The Crazy Gang is a nickname for the Wimbledon F.C. teams of the 1980s and '90s. The name, originally that of a group of British comedy entertainers popular in the late 1930s, became associated with Wimbledon because of the boisterously macho behaviour of their players, practical jokes, their aggressive style of play and reputation for a lack of discipline on the pitch.

Despite enjoying decent success as a fixture in the First Division and later Premier League, their general approach to the game was often derided as unprofessional and simplistic in comparison to the style of football played by most of their competitors. England striker Gary Lineker once commented dismissively, "the best way to watch Wimbledon is on Ceefax", criticising the team's supposedly unsophisticated approach to football. Their physical style and aggressive reputation on the field often intimidated their supposedly more skilled opponents and helped the club to the most successful period in its history, as they won the 1988 FA Cup and also achieved regular finishes in the top half of the league.

The name originated in the immediate aftermath of Wimbledon's 1988 FA Cup final victory over Liverpool, when BBC commentator John Motson declared that "the crazy gang has beaten the culture club". Most closely associated with the team of that period, notable members included Vinnie Jones, Dennis Wise, Dave Beasant, John Fashanu and Lawrie Sanchez. Under the management of Dave Bassett, they climbed from the Fourth Division to the First Division in four seasons leading up to 1986 without ever changing their straightforward playing style.

==History==

Although the club had been known for its players' often outlandish behaviour since the early 1980s, the team became more widely recognised for it following their promotion to the First Division in 1986. Practical jokes and initiations for new players were commonplace. These ranged from players being stripped and forced to walk home naked to belongings being set on fire to players being tied to the roof of a car at the training ground and driven at high speeds along the A3, with long-serving midfielder Vinnie Jones saying "you either grew a backbone quickly or dissolved as a man". As the now top-flight team received more attention for their antics from the media, they also became subject to constant criticism from many pundits and fellow players, who accused the team of a simplistic, overly aggressive and intimidating approach to football in comparison to the other teams in the league. This newfound scrutiny created a close bond and tenacious camaraderie among the players, who adopted an "us vs them" mentality on the field. Players such as Vinnie Jones and John Fashanu were often accused of showing little regard for their opponent's safety and deliberately making dangerous, risky tackles. They received significant attention after Gary Stevens and Gary Mabbutt of Tottenham Hotspur were badly injured in separate incidents following challenges from Jones and Fashanu respectively. Stevens never fully recovered and retired from the sport four years later.

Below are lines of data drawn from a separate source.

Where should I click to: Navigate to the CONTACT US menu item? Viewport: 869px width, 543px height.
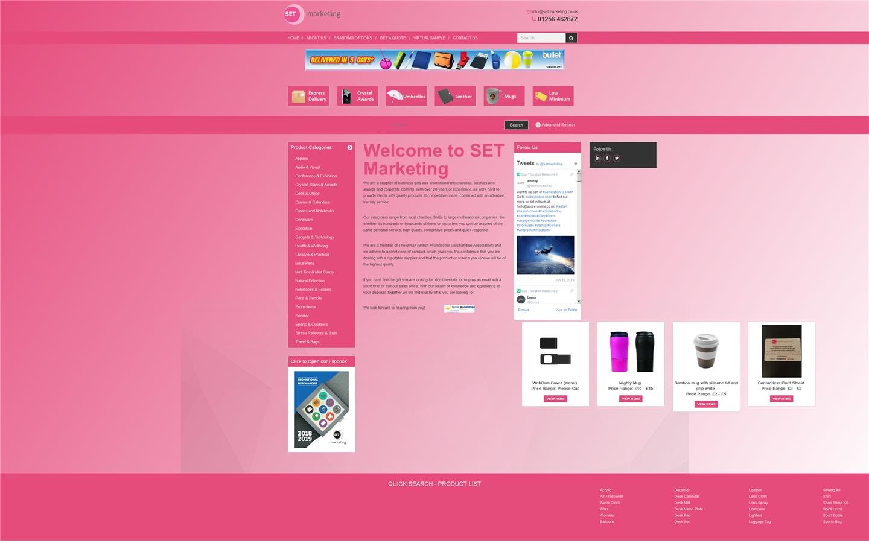465,37
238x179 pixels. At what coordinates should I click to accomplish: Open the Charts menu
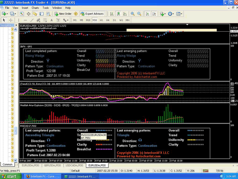[x=35, y=8]
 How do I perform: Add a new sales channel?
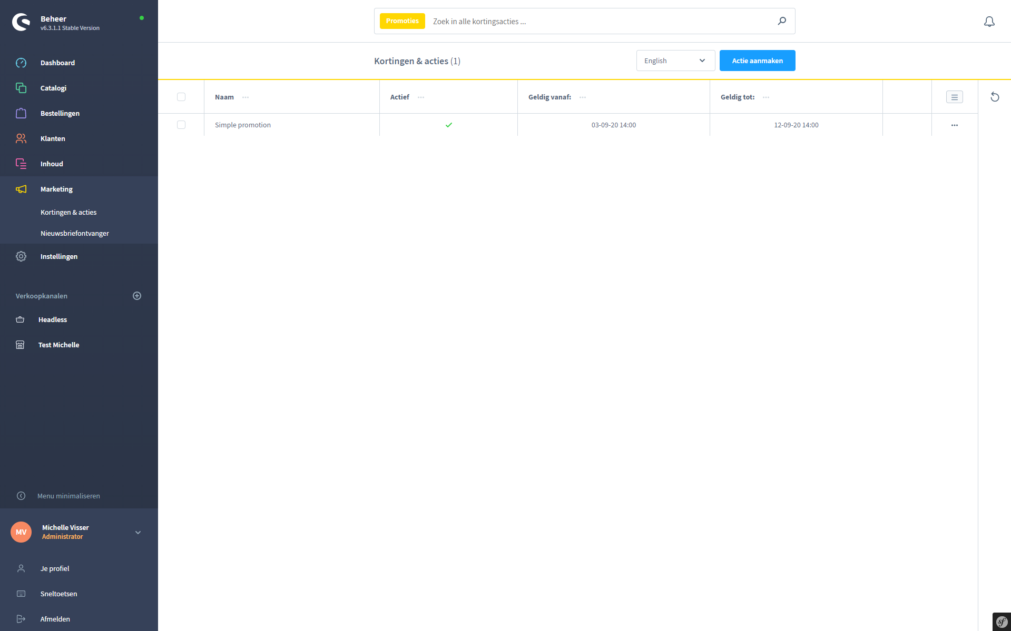(137, 296)
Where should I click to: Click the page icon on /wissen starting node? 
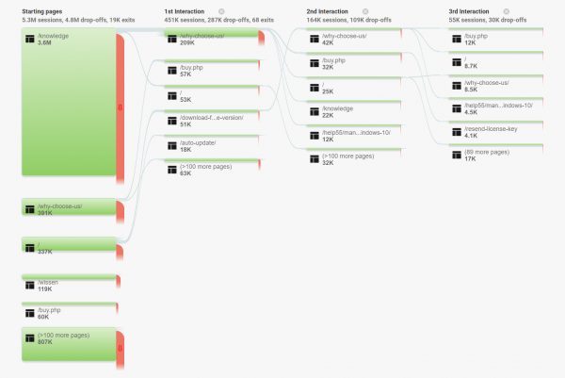29,285
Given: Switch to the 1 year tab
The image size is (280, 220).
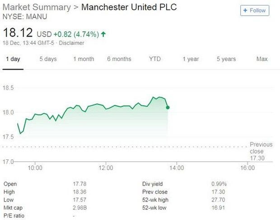Looking at the screenshot, I should [191, 59].
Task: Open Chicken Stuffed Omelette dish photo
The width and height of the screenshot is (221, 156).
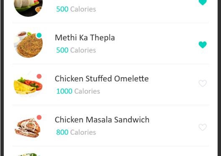Action: 29,86
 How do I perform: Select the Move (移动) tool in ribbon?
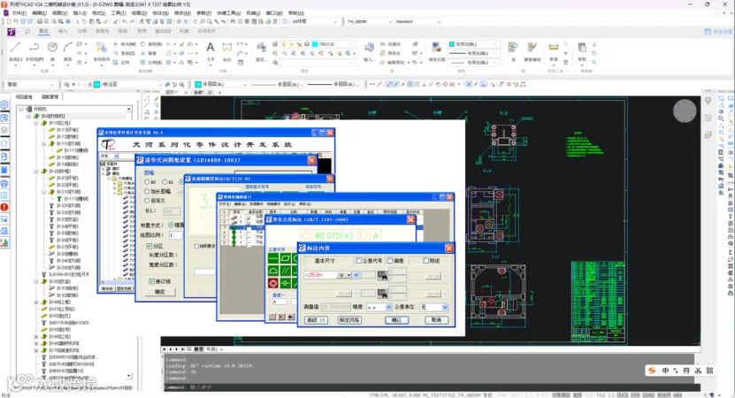pyautogui.click(x=125, y=44)
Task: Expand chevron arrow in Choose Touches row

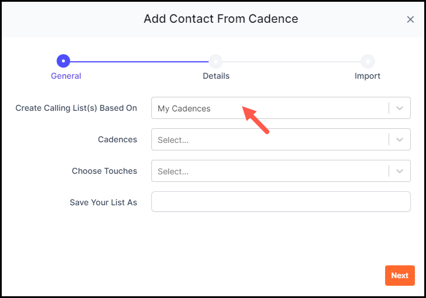Action: (x=399, y=171)
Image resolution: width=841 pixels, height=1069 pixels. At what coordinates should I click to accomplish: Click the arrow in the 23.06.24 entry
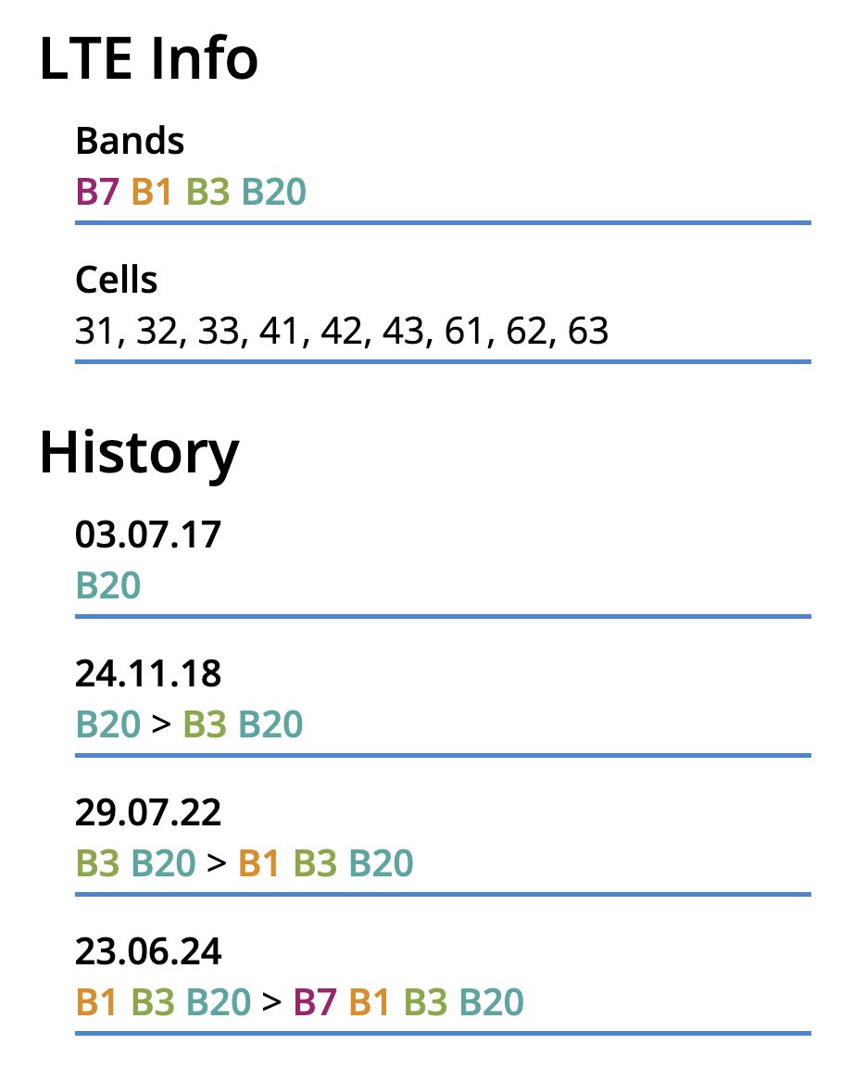point(271,1002)
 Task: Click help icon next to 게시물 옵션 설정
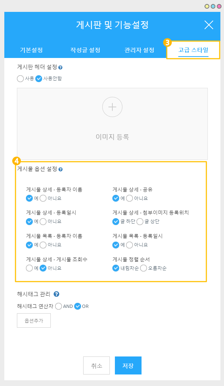pos(61,169)
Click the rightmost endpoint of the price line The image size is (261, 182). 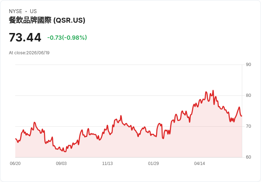[242, 116]
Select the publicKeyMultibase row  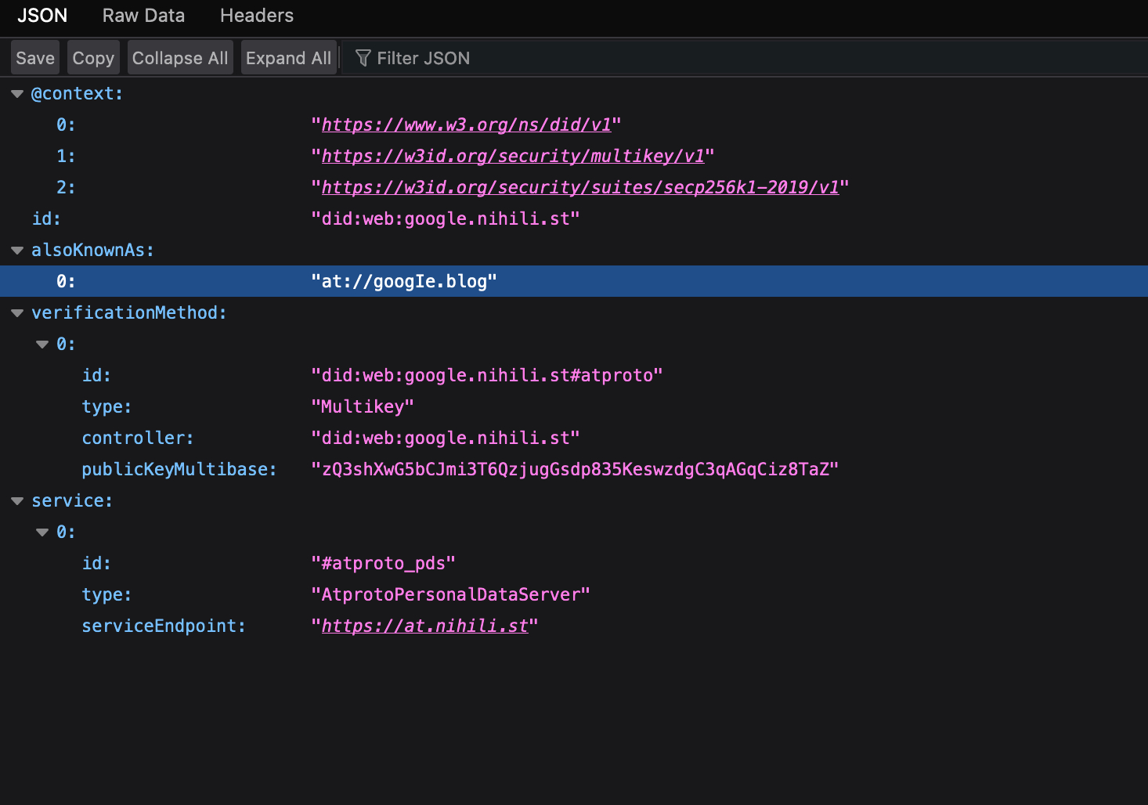point(179,470)
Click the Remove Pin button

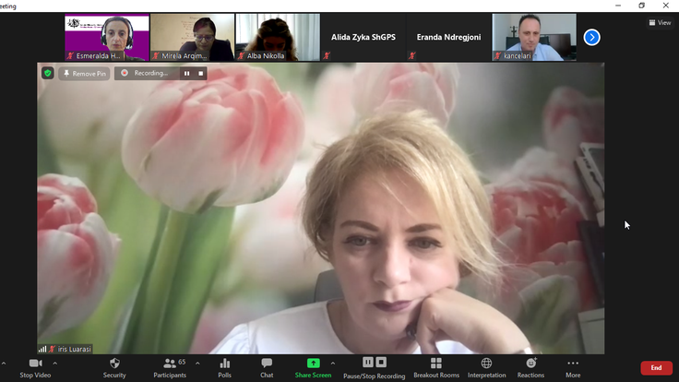tap(84, 73)
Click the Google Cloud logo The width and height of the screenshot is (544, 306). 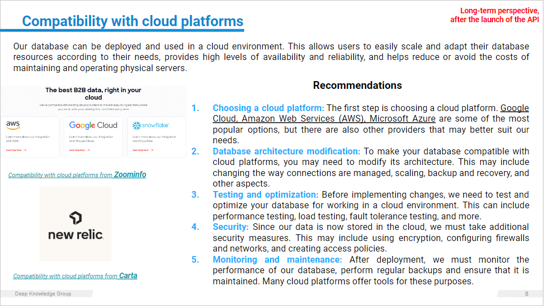(x=93, y=125)
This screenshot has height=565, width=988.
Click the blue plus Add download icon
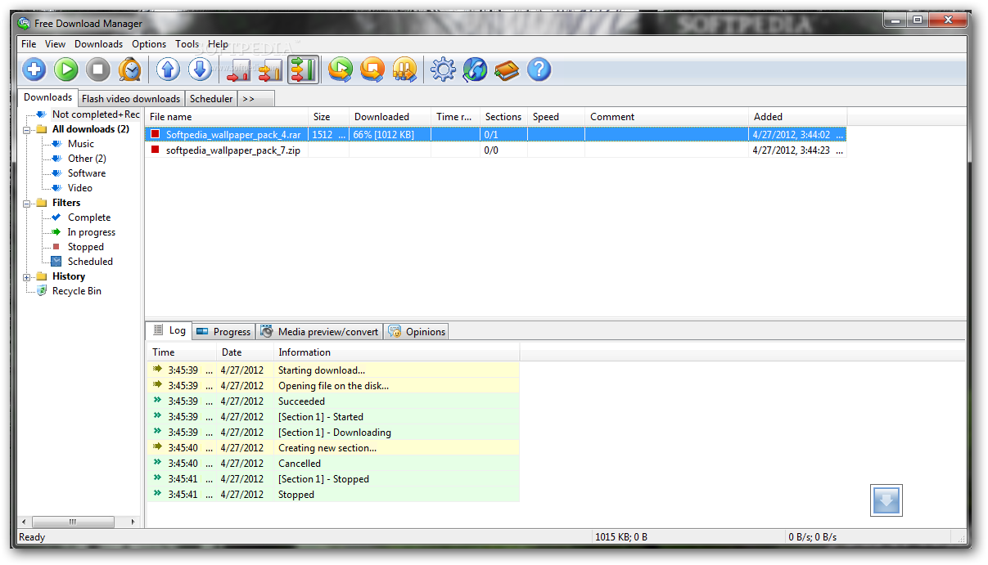coord(34,70)
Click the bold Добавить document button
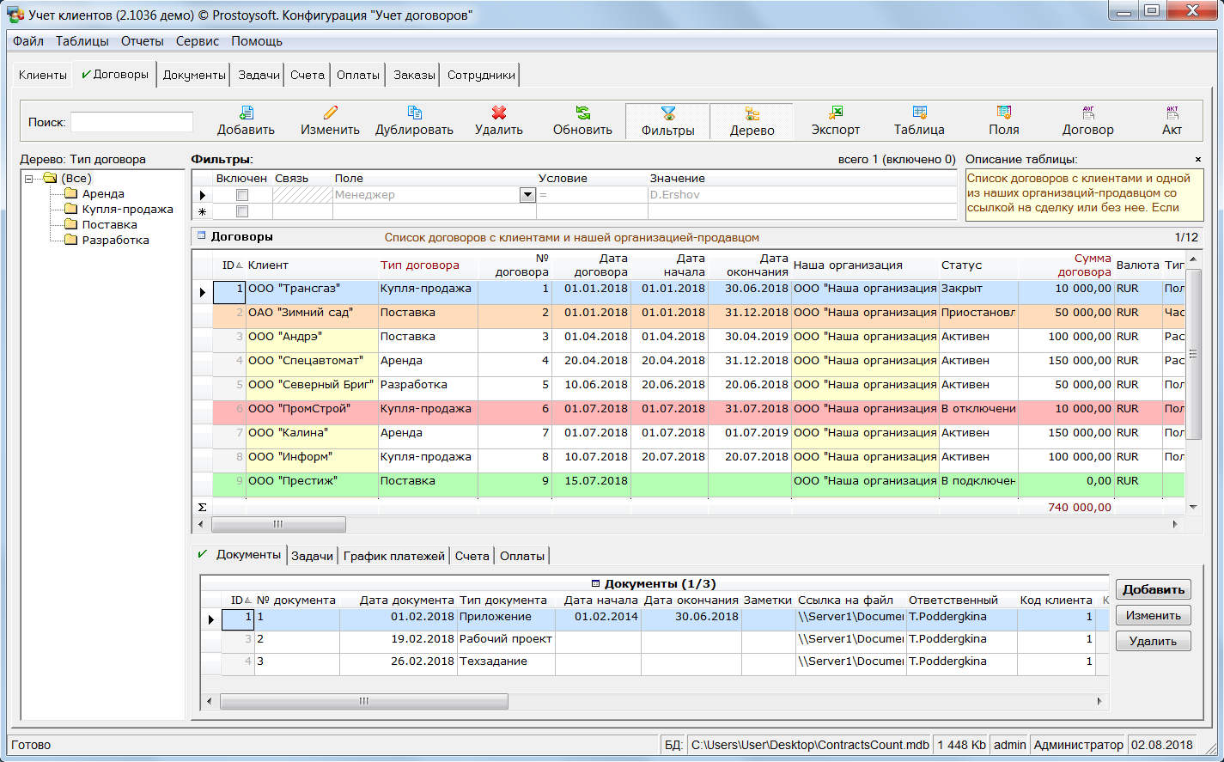 click(x=1153, y=589)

As the team saw success in the First Division, their most famous moment came in 1988, when they upset league champions Liverpool to win the FA Cup. The "Crazy Gang" nickname was coined at the final whistle, when BBC commentator John Motson declared that "The Crazy Gang have beaten the Culture Club". The name then caught on nationally, frequently appearing in newspaper reports, and was often used in TV and radio coverage of the club. The team finished seventh in the league that season, having finished sixth a year earlier on their debut in the top flight.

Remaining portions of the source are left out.